GIVEN INSTRUCTION A
Reproduce the passage on software support costs from "At our company, we" up to and including "serious red flag.".

SELECTED EXCERPT
◆ ◆ ◆

Here is a reality check: approximately 60–70% of the total cost of software ownership occurs after the initial build. A ₹20 lakh custom application will likely cost another ₹12–15 lakhs in maintenance, updates, and improvements over the following three years. This is not a problem — it is the natural lifecycle of any living, working software system. The problem only arises when you do not plan for it.
At our company, we treat post-launch support as an integral part of the development engagement, not an afterthought. Before writing a single line of code, we discuss what happens after go-live — warranty periods, maintenance plans, escalation paths, and long-term evolution strategy. This transparency ensures you are never surprised by costs or left stranded after launch.
Warranty Period and Bug Fix Policy
Every custom software project includes a warranty period — typically 30 to 90 days — during which any bugs or defects from the original development are fixed at no additional cost. This is standard industry practice and non-negotiable in any professional engagement. If a developer does not offer a warranty period, that is a serious red flag.
During the warranty period, we categorize issues by severity. Critical bugs that prevent core business operations get addressed within 4–8 hours. Major bugs that affect significant functionality but have workarounds are resolved within 24–48 hours. Minor cosmetic issues and UI tweaks are batched and resolved weekly. This tiered approach ensures business continuity while managing resources efficiently.

◆ ◆ ◆

Data entries:
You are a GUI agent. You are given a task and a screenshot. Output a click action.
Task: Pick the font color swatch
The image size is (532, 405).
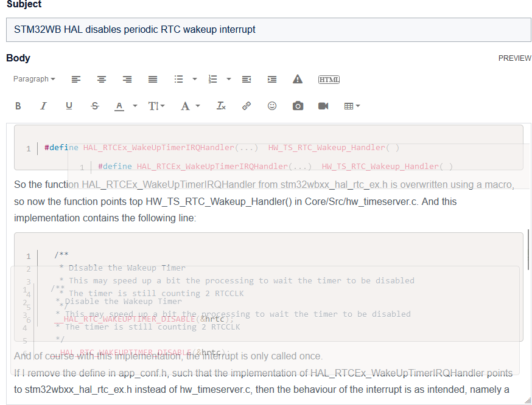click(x=120, y=106)
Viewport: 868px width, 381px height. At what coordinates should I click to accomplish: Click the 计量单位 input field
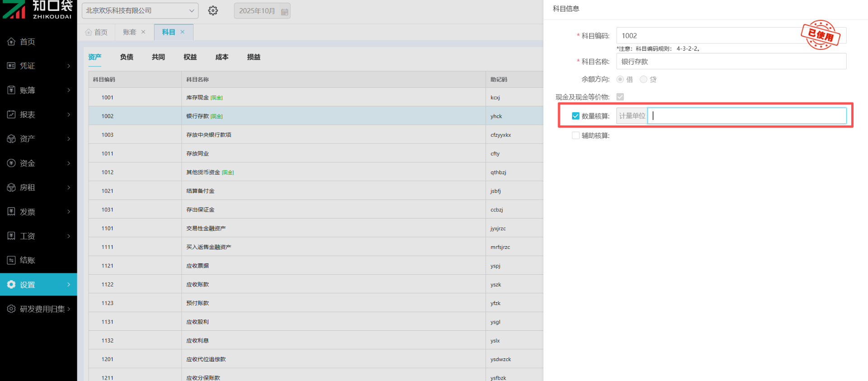(746, 116)
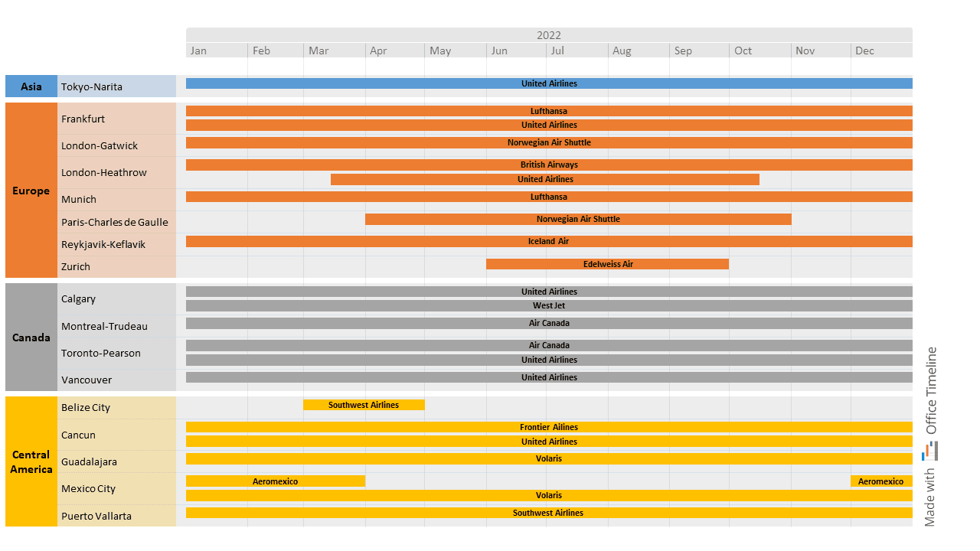The image size is (980, 551).
Task: Select the December Aeromexico bar for Mexico City
Action: (x=880, y=481)
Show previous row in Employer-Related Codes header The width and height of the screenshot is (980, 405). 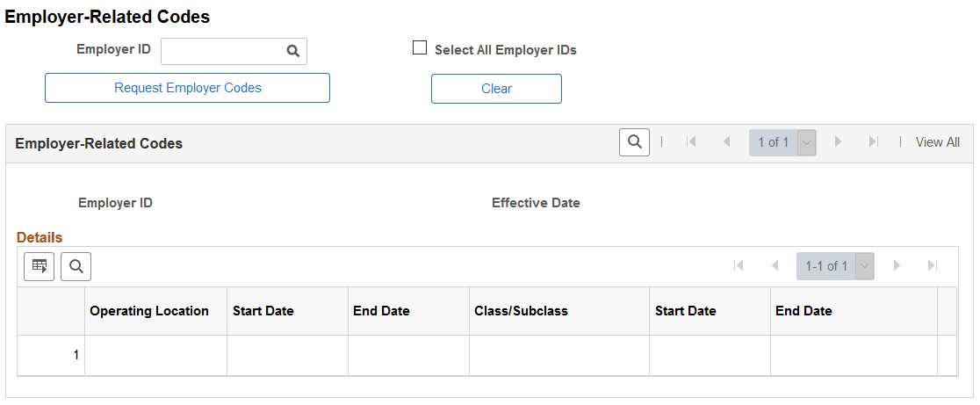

◆ ◆ ◆

GIVEN INSTRUCTION B
In the data entries, swap "input field" for "text box" in the lines from the line with "Viewport: 868px width, 381px" up to and including the line with "Action: (x=880, y=481)", and keep everything else unchanged. Return only those lines, without the pictures.

TASK RESULT A
At our company, we treat post-launch support as an integral part of the development engagement, not an afterthought. Before writing a single line of code, we discuss what happens after go-live — warranty periods, maintenance plans, escalation paths, and long-term evolution strategy. This transparency ensures you are never surprised by costs or left stranded after launch.
Warranty Period and Bug Fix Policy
Every custom software project includes a warranty period — typically 30 to 90 days — during which any bugs or defects from the original development are fixed at no additional cost. This is standard industry practice and non-negotiable in any professional engagement. If a developer does not offer a warranty period, that is a serious red flag.

TASK RESULT B
Viewport: 868px width, 381px height. At what coordinates should I click to accomplish: Click the 计量单位 text box
(746, 116)
The image size is (980, 551).
Task: Select the December Aeromexico bar for Mexico City
Action: (x=880, y=481)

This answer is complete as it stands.